Eva menaikkan sebelah alis bingung, dengan sabar menunggu Erina melanjutkan. 

“Kejadiannya sudah lumayan lama, saat itu dia baru-baru jadi wartawan dan Kakak sedang sangat populer. Atasannya ingin mendapat wawancara eksklusif Kakak, Mira bilang ke atasannya itu kalau dia mengenal Kakak secara pribadi, jadi atasannya langsung mempercayakan itu ke dia. Tapi  saat menanyakan itu pada Kakak, Kakak tidak menggubrisnya, malah seperti nggak pernah kenal. Salah satu temannya yang melihat itu menyebarkannya di kantor dan akhirnya dia dianggap pembohong. Dia minta bantuanku untuk bicara dengan Kakak, aku nggak bisa bantu karena Kakak blok nomor aku."

Eva coba mengingat-ingat, sepanjang karirnya tidak terhitung berapa kali ia dihampiri wartawan dengan berbagai karakter dan biasanya situasinya sangat kacau. Eva tidak bisa benar-benar mengingatnya. “Lalu kenapa dia tidak pakai alasan itu, dan malah menyinggung hubungan kita?"

“Aku tidak tahu, mungkin dia malu, akhirnya sadar kalau itu bukan salah Kakak."

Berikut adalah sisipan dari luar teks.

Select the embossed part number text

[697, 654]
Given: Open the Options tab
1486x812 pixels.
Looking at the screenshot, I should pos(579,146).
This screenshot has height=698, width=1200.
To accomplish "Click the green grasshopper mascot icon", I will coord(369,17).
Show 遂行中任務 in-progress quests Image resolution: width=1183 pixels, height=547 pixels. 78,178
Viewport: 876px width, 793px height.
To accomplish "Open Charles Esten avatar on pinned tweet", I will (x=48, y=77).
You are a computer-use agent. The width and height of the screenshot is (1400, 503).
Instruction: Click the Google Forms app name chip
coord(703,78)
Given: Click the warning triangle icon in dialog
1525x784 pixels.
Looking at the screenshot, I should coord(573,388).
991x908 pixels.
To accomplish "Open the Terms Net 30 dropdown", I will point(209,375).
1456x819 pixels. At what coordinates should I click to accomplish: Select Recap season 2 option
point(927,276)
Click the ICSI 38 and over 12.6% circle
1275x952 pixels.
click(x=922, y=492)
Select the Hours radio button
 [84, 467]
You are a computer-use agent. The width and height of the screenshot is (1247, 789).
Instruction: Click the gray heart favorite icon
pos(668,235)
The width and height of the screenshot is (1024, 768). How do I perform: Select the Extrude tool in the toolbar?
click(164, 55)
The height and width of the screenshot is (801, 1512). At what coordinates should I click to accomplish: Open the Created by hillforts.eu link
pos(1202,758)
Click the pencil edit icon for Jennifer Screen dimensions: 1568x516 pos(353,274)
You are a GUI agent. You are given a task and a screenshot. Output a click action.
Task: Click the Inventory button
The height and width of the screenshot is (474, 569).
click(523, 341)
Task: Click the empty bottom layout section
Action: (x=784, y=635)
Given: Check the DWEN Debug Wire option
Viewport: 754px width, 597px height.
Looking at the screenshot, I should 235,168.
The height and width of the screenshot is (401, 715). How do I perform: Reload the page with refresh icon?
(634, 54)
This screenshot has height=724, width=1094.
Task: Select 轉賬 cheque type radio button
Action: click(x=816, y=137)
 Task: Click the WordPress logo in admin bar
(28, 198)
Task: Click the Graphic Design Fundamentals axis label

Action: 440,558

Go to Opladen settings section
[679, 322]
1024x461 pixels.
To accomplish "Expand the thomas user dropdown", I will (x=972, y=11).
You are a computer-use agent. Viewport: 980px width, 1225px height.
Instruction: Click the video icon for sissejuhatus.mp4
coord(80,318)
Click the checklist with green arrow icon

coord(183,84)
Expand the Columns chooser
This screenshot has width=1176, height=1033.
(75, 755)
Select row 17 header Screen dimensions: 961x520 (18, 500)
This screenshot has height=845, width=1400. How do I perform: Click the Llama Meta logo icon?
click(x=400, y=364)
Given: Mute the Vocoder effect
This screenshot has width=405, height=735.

“Apa kamu sadar kamu juga baru saja mempermalukan dia?” 

“Itu kesalahannya sendiri.” Erina mengelak disalahkan. “Berapa kali aku harus bersumpah supaya Kakak percaya kalau aku nggak terlibat sama sekali? Mira yang merencanakannya sendiri, aku juga baru tahu saat beritanya mulai heboh. Saat itu aku sudah coba bicara ke dia, tapi aku benar-benar tidak bisa menghentikannya. Aku sengaja berbohong saat dia menyuruhku menghapus rekaman CCTV itu karena aku nggak tahan dia menekanku terus-terusan.” Erina menundukkan kepala dalam. “Dia bilang aku bodoh.”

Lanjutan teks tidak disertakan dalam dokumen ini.